In previous posts we've reviewed the key steps in pursuing a high performance buildings journey, including identifying the building's mission, defining operational priorities, understanding tradeoffs and measuring against the mission.

In this post we'll discuss the final piece, which is calling on partners to help deliver the mission.

It make sense to seek help
In an era when information, methods and technology are emerging at a very rapid rate, it makes sense to seek assistance from willing partners who can help you understand the options available for navigating the journey to a high performance future state.

In larger urban areas, electric and gas utilities offer excellent programs that include guidance and knowledge to assist with conservation awareness and implementation models. Facility leaders can meet with utility representatives, whose resources certainly frame thinking about operational efficiency, specific technology application, new potential partners and other intelligence to assist in planning. 

In addition to utility-grade energy audits to help uncover conservation opportunities, local utilities can be of great assistance in developing energy project work, helping with performance specifications and establishing project requirements.

Facilities and asset management professionals also can take advantage of system-level options developed by their primary original equipment manufacturers (“OEM“s) to review their installed systems and discuss upgrades, improvements and options. 

OEMs can help provide business-case justification for decision making for repairs, recommissioning, upgrades, replacements and timing that prove valuable during budget cycles and long-term planning.

OEMs also provide input needed for a clear understanding of costs to operate systems and components. For example, they can talk readily about what it costs to operate primary equipment such as boilers and chillers each year, or they could perform scenario analysis like what a 10 percent hike in fuel prices might mean to overall annual operational costs.

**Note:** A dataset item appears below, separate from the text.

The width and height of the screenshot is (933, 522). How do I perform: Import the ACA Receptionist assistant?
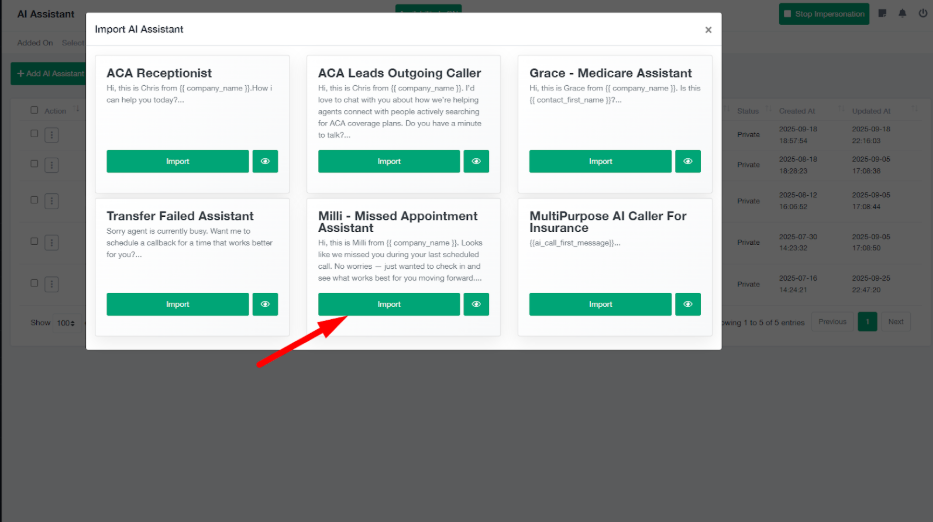click(177, 161)
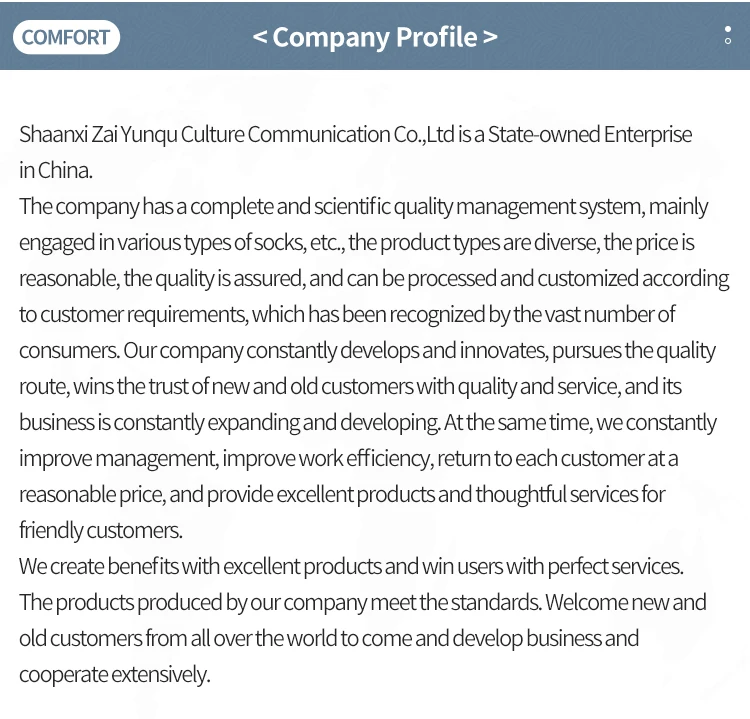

Facility experts engage a number of organizations that provide education and help leaders understand options and emerging trends. Energy efficiency alliances and non-profit, action-oriented organizations support industry collaboratives and associations. These tend to range from regional, to industry-centric, or technology application specific. 

Many of the organizations offer training and education workshops, webinars and local conferences that are affordable and convenient. Participation leads to awareness of other resources and other viable options for leaders to leverage.

External contributors can become key players that facilities leaders can leverage when navigating the process of establishing a high performance building. They can help leaders focus on ensuring that each building supports its organizational mission and improves the bottom line through a commitment to sustaining a high performance building environment.

Putting it all together
Every building has a mission, and understanding that mission is a critical to first step in developing an understanding of its occupants' objectives and how to set operational priorities that support that mission.

Once an operational model is defined and the necessary steps taken, building professionals must be aware of potential tradeoffs of implemented performance improvements, and take advantage of technology and best practices that allow them to measure against the mission, and ultimately gauge success.

In closing, if there is one key take-away from this piece, it would be that creating a high performance building is not a destination, but a journey. And like most journeys, knowledgeable guides can make all the difference.